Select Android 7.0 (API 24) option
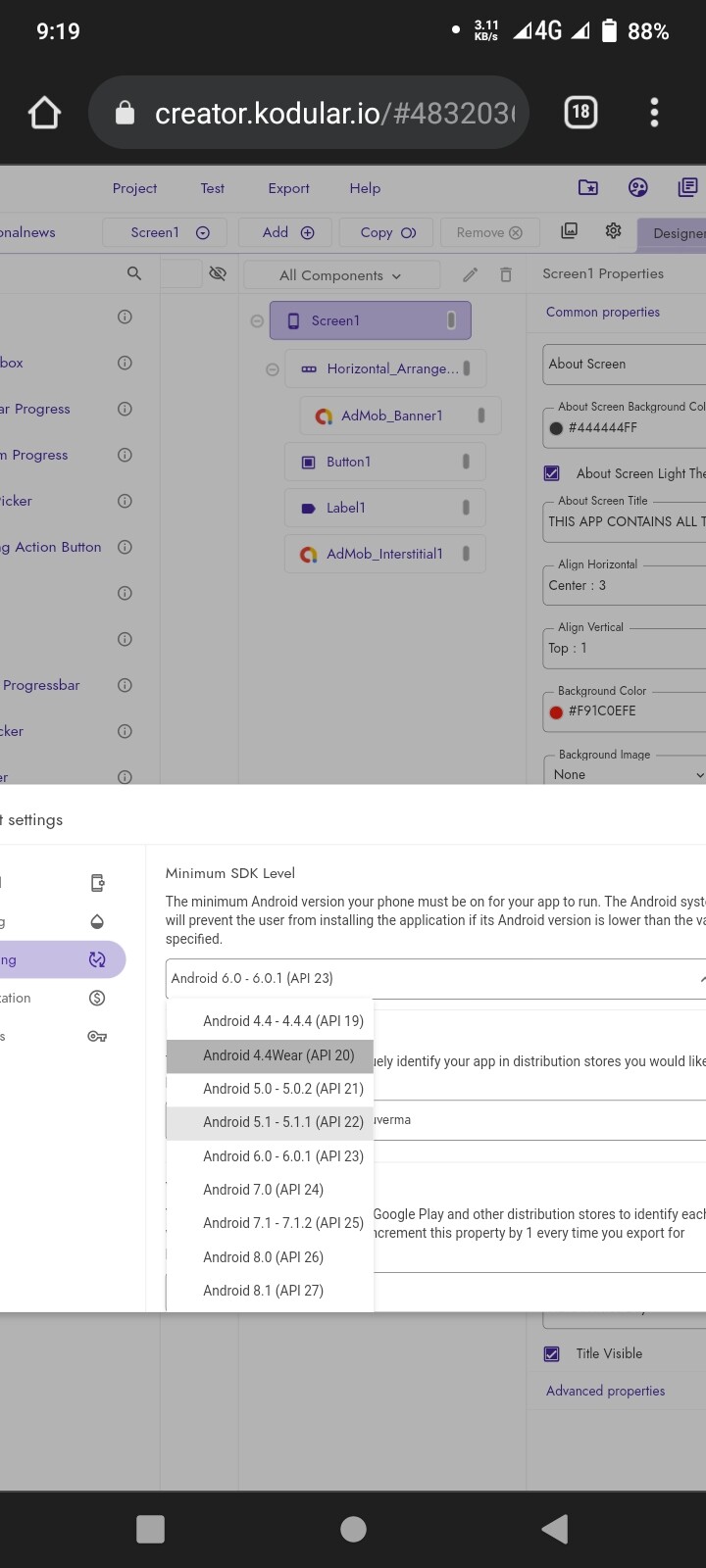pos(263,1190)
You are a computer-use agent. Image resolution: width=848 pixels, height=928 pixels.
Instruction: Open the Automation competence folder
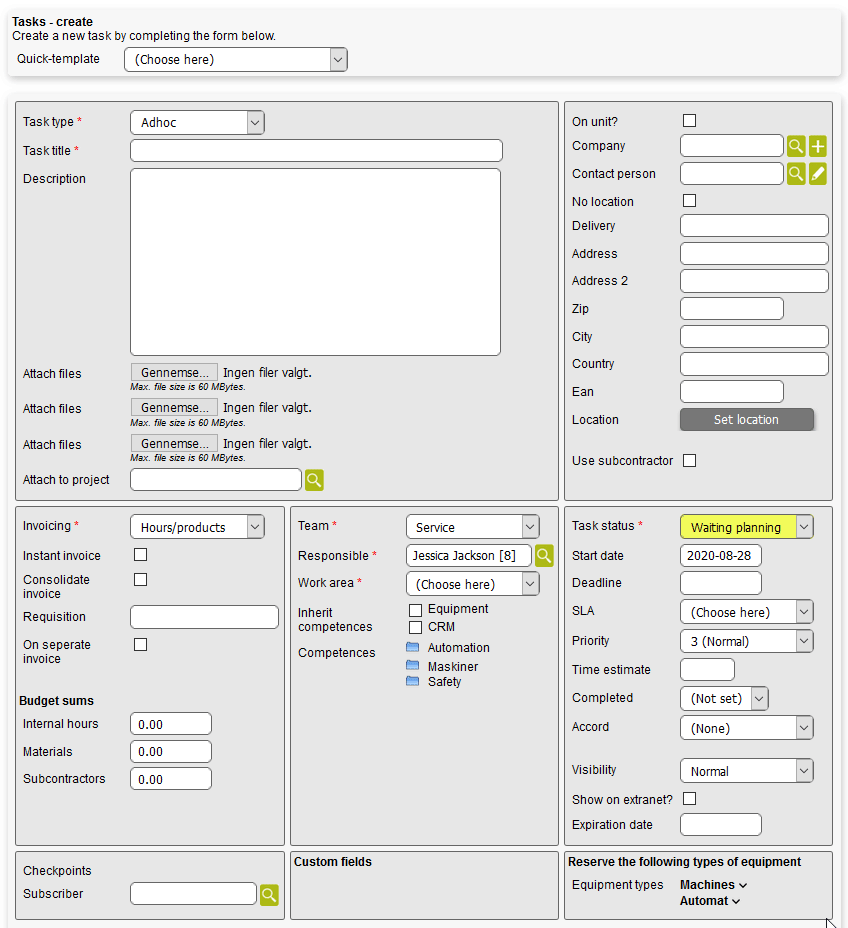pyautogui.click(x=413, y=647)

::::::::::

▶ **Work task**
The listing above must be retyped word for word, without the pictures.

▶ **Reply**
Select Android 7.0 (API 24) option
pos(263,1190)
You are a computer-use agent. Image resolution: width=848 pixels, height=928 pixels.
Instruction: Open the Automation competence folder
pyautogui.click(x=413, y=647)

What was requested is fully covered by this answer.